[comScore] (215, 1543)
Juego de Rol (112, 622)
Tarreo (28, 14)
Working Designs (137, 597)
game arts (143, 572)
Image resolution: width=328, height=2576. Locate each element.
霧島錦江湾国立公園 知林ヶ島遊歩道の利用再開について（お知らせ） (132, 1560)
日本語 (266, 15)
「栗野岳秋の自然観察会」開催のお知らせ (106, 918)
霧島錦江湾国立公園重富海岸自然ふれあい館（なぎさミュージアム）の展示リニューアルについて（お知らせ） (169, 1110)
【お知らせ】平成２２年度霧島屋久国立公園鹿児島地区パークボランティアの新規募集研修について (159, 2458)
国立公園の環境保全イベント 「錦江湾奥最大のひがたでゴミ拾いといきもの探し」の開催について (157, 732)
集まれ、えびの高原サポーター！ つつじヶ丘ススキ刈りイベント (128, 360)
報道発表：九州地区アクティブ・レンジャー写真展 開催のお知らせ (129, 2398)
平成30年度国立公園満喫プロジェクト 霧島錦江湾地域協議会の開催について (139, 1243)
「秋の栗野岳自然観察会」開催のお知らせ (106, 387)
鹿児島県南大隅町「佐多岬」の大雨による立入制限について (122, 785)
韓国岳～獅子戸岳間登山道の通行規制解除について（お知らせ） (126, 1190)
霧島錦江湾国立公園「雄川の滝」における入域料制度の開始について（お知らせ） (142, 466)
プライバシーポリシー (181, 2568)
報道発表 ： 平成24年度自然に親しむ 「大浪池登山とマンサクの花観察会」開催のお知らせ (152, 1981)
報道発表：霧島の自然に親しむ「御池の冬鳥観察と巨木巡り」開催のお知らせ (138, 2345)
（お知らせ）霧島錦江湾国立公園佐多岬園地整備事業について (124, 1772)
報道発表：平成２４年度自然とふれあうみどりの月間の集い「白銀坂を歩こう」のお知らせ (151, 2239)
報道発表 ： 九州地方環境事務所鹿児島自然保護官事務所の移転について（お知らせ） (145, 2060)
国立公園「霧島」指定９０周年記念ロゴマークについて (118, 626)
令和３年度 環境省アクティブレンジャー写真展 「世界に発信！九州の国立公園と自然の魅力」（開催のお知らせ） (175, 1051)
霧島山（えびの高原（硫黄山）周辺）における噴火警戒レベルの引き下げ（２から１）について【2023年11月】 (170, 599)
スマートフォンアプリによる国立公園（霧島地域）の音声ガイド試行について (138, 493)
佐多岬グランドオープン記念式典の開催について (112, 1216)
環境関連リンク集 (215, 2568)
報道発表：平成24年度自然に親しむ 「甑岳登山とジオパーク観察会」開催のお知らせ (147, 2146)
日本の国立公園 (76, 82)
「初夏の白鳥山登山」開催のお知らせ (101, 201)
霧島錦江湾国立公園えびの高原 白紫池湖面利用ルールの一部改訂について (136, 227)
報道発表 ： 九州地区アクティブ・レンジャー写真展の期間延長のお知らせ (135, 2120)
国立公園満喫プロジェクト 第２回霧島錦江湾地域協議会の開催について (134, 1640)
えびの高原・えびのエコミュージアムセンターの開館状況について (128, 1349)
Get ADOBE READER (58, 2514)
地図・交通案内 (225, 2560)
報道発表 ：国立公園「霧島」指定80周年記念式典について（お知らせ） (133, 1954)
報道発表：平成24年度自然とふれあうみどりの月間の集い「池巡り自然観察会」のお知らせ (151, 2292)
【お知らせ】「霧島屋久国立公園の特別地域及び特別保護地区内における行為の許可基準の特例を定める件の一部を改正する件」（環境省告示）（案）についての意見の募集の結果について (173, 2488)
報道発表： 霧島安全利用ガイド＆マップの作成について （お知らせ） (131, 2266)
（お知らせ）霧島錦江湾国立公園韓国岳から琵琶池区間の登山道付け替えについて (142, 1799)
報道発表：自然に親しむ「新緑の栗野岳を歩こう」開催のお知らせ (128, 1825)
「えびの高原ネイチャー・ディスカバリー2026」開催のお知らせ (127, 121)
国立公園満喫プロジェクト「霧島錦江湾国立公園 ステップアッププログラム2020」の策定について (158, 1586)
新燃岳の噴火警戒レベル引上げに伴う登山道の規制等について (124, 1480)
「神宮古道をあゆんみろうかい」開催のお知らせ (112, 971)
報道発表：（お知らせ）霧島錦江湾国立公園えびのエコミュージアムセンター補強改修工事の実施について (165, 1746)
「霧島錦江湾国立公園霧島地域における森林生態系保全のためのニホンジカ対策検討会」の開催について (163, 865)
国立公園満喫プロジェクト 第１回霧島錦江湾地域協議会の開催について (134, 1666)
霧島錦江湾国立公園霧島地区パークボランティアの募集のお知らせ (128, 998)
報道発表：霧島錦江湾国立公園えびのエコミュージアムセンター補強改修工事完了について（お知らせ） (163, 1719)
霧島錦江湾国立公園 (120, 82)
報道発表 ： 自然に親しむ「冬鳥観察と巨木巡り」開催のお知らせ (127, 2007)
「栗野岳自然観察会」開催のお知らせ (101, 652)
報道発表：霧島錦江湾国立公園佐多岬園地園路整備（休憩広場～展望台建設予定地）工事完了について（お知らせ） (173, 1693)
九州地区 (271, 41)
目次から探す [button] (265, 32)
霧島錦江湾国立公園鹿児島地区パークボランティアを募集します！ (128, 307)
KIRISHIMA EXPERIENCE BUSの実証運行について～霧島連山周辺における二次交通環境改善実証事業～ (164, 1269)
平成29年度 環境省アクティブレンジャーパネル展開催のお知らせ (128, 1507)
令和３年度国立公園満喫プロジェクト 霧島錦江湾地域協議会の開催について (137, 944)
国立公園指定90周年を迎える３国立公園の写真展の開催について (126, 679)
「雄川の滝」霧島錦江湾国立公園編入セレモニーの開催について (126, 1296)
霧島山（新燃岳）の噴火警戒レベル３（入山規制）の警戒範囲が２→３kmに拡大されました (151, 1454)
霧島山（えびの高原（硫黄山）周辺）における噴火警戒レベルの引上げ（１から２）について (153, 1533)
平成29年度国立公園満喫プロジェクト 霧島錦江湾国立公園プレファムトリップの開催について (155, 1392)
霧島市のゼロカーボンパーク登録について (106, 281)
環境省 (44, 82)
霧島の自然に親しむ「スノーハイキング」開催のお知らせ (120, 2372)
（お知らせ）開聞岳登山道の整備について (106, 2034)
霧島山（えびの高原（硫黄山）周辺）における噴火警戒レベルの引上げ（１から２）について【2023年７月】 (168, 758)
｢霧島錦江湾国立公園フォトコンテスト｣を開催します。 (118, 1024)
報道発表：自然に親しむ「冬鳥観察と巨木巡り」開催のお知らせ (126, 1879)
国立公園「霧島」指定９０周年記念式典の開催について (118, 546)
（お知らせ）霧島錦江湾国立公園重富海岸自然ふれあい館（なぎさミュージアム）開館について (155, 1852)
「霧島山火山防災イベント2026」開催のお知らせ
☆ ☆ ☆ ☆ ☆ ☆ ☆
- _Instructions for the task_
Only lines with the word "九州地区アクティブ" are wanted; pull each of them from the records.

- _Finished exercise_
報道発表：九州地区アクティブ・レンジャー写真展 開催のお知らせ (129, 2398)
報道発表 ： 九州地区アクティブ・レンジャー写真展の期間延長のお知らせ (135, 2120)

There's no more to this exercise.